View Full Version : what is syndicalism?
Nas
31st August 2004, 23:09
i like to educate my self on left ideologies and terms, so the other day i read a paper and it was talking about different systems and i saw syndicalism which i never heard before , it sounded good but when i searched the definition , i didnt understand it , so can someone explain to me what is syndicalism?
SonofRage
1st September 2004, 01:39
http://www.anarchosyndicalism.net/
Nas
2nd September 2004, 01:46
Thanks, there is alot to read but it is worth it.
Guest1
2nd September 2004, 06:08
Anarcho-Syndicalism is one of the bridges between Anarchism and Marxism in my opinion. It's got alot of strong economical analyses of class dynamics that are very similar to Marxist analyses.
SonofRage
2nd September 2004, 06:29
That's a good point to bring up. Here's something about that from Marxists.org (http://www.marxists.org/subject/anarchism/index.htm)
Anarcho-Syndicalism
During the last decades of the 19th century the socialist movement progressed well while anarchism became marginalised and generally reduced to terrorism and sabotage. However, while tranforming itself into vast working-class parties, the socialist movement also became somewhat “respectable”. The conflict between Rosa Luxemburg and Eduard Bernstein and between Lenin and Kautsky illustrate the divergence between reformist and revolutionary wings of socialism. Doctrinaire socialists such as Henry Hyndman also criticised the mass socialist parties from the left.

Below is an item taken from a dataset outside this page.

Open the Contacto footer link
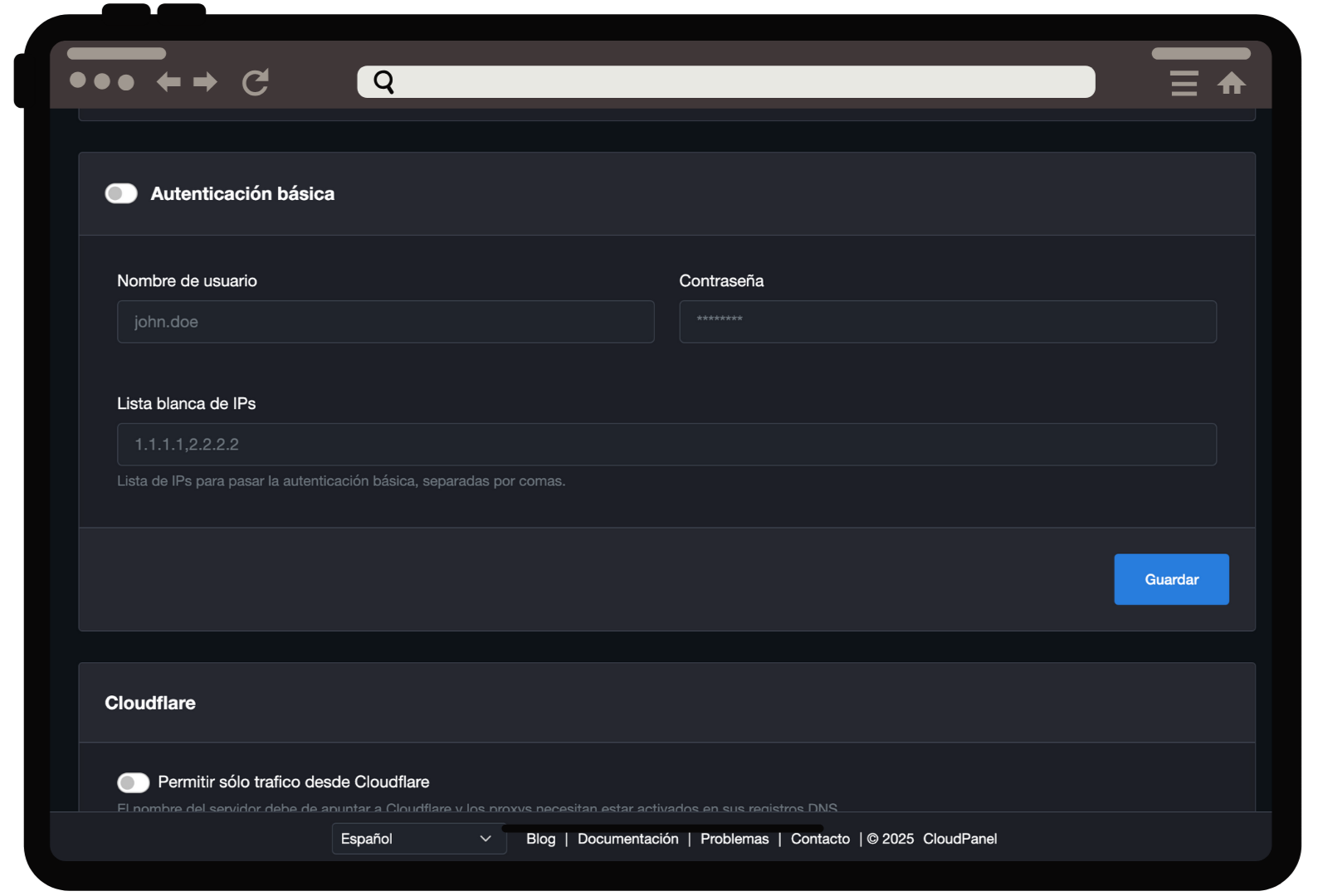 pos(820,839)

At the same time, a dynamic new movement grew in the working class, particularly in the trade unions, which merged features of Marxist theory with the best traditions of anarchism. This current became known as Anarcho-Syndicalism.
¤ Anarcho-Syndicalism. (http://www.marxists.org/glossary/terms/a/n.htm#anarcho-syndicalism)
Anarcho-syndicalism was especially strong in the English-speaking world where the trade union movement had its own traditions independently of the political parties and in Spain and Italy, where anarchism had a long history among the peasantry before the advent of anarchist theory in the workers' movement.
The founders of Anarcho-Syndicalism in the English-speaking world were socialists before they were anarchists, and looked to Marx not Bakunin for their theory. However, their focus on the independent development of the trade unions and their suspicion of parliamentarians provided the stimulus for the development of the vibrant and anarchic Industrial Workers of the World.
bayano
25th April 2006, 22:34
i would just like to point out that not all syndicalism is anarchist. much of it, in fact, is socialist or communist, some even leninist (which might seem like a contradiction)
it is about revolution thru unions, and for some about a new society organized thru mass unions, rather than thru a party-controlled state
STN
25th April 2006, 23:01
Syndicalism refers to a set of ideas, movements and tendencies which share the avowed aim of transforming capitalist society through action by the working class on the industrial front.